§ Task description
Report how many lines in the entries below have the word "Varios" in them, and give no other words.

§ Provided data
*** Block opens ***
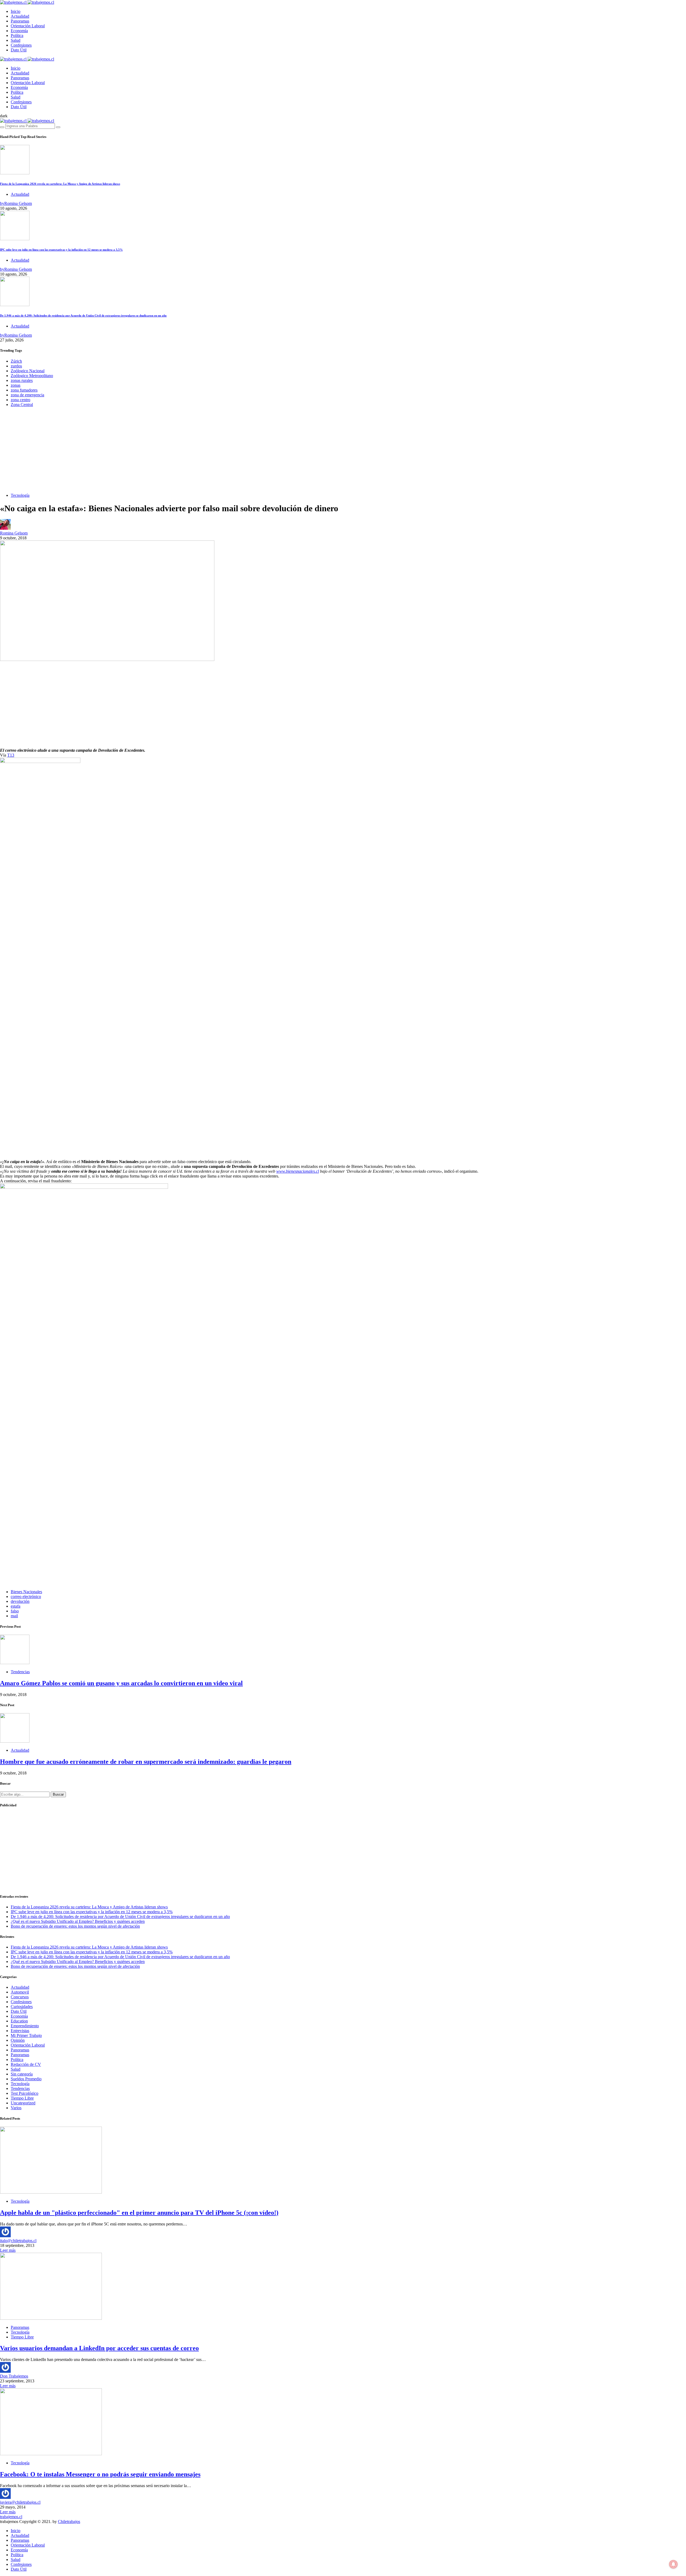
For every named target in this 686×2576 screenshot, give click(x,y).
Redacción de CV (26, 2064)
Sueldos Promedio (26, 2079)
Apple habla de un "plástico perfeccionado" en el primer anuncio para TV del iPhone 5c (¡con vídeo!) (139, 2212)
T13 (10, 755)
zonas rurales (22, 380)
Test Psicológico (24, 2093)
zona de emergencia (27, 395)
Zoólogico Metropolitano (32, 375)
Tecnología (20, 495)
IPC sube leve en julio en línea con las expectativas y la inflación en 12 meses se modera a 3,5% (61, 249)
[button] (4, 116)
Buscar (58, 1794)
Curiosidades (22, 2006)
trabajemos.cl (11, 2516)
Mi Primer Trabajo (26, 2035)
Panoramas (20, 21)
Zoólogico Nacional (27, 370)
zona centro (20, 399)
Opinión (18, 2040)
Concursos (20, 1997)
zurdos (16, 366)
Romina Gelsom (14, 533)
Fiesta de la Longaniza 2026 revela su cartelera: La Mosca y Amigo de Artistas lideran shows (60, 183)
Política (17, 35)
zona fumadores (24, 390)
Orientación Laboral (28, 26)
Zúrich (16, 361)
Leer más (8, 2250)
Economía (19, 30)
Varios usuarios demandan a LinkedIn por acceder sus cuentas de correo (99, 2348)
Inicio (15, 11)
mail (14, 1616)
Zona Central (22, 404)
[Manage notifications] (673, 2564)
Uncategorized (23, 2103)
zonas (15, 385)
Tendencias (20, 1671)
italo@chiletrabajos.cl (18, 2240)
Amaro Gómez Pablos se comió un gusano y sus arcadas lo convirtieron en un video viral (121, 1683)
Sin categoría (22, 2074)
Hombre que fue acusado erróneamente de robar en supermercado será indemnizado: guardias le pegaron (145, 1761)
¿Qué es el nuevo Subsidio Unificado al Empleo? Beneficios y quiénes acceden (78, 1921)
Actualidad (20, 16)
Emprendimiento (25, 2026)
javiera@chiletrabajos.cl (20, 2502)
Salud (15, 40)
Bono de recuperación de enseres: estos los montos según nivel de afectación (75, 1926)
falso (15, 1611)
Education (19, 2021)
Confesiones (21, 45)
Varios (16, 2107)
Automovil (20, 1992)
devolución (20, 1601)
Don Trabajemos (14, 2376)
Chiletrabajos (69, 2521)
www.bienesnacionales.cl (297, 1171)
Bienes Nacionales (26, 1591)
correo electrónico (26, 1596)
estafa (15, 1606)
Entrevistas (20, 2030)
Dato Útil (19, 50)
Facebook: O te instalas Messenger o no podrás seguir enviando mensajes (100, 2474)
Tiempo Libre (22, 2098)
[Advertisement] (343, 451)
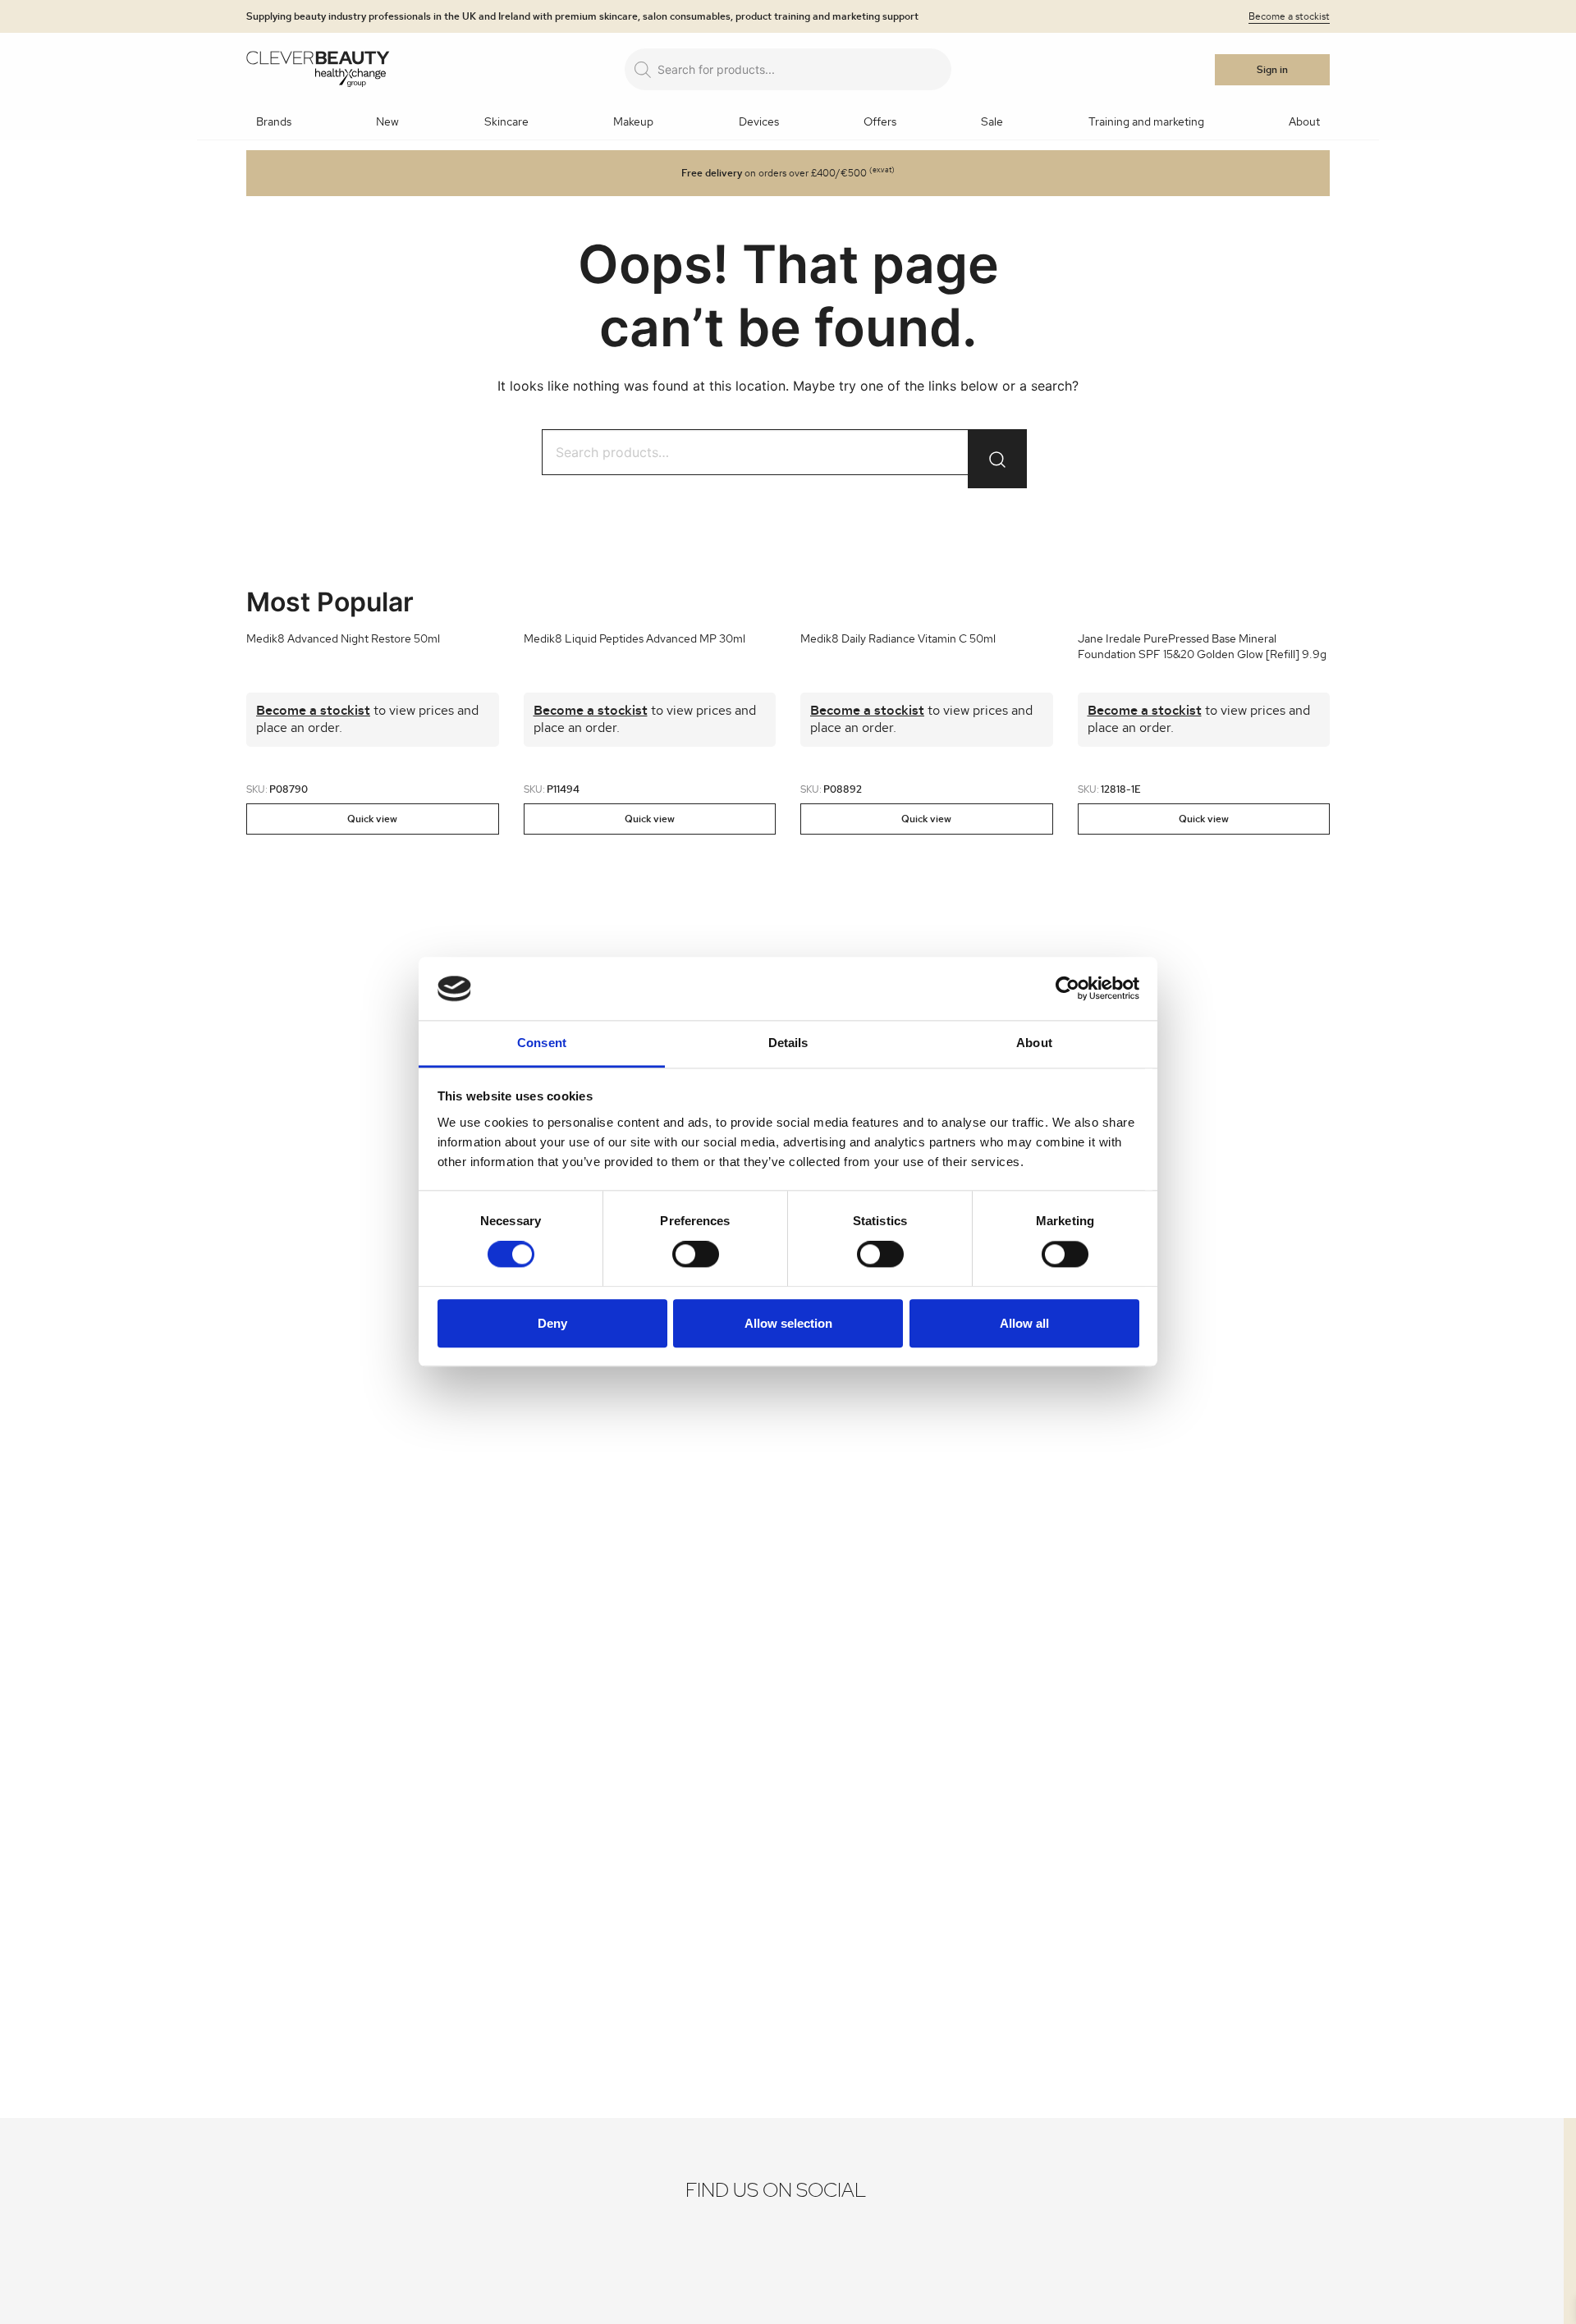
*** Block closes ***
§ Problem solution
2